[Items from a data source]
□ □ □ □

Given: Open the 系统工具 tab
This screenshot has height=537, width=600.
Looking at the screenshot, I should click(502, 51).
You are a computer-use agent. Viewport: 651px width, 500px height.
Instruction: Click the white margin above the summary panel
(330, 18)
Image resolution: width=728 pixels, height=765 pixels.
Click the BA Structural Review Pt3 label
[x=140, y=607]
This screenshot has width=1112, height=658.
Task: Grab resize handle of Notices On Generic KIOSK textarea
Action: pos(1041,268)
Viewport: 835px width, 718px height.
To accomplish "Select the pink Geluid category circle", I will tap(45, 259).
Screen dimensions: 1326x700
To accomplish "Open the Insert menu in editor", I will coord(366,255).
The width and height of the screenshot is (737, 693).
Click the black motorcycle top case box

□ □ □ □

What you should do >>
Please return exactly the lines that run from the line with "Viewport: 835px width, 718px height." through the end of the records above, both included, and nothing more.

Written response >>
Viewport: 835px width, 718px height.
To accomplish "Select the pink Geluid category circle", I will tap(45, 259).
Screen dimensions: 1326x700
To accomplish "Open the Insert menu in editor", I will coord(366,255).
The width and height of the screenshot is (737, 693).
Click the black motorcycle top case box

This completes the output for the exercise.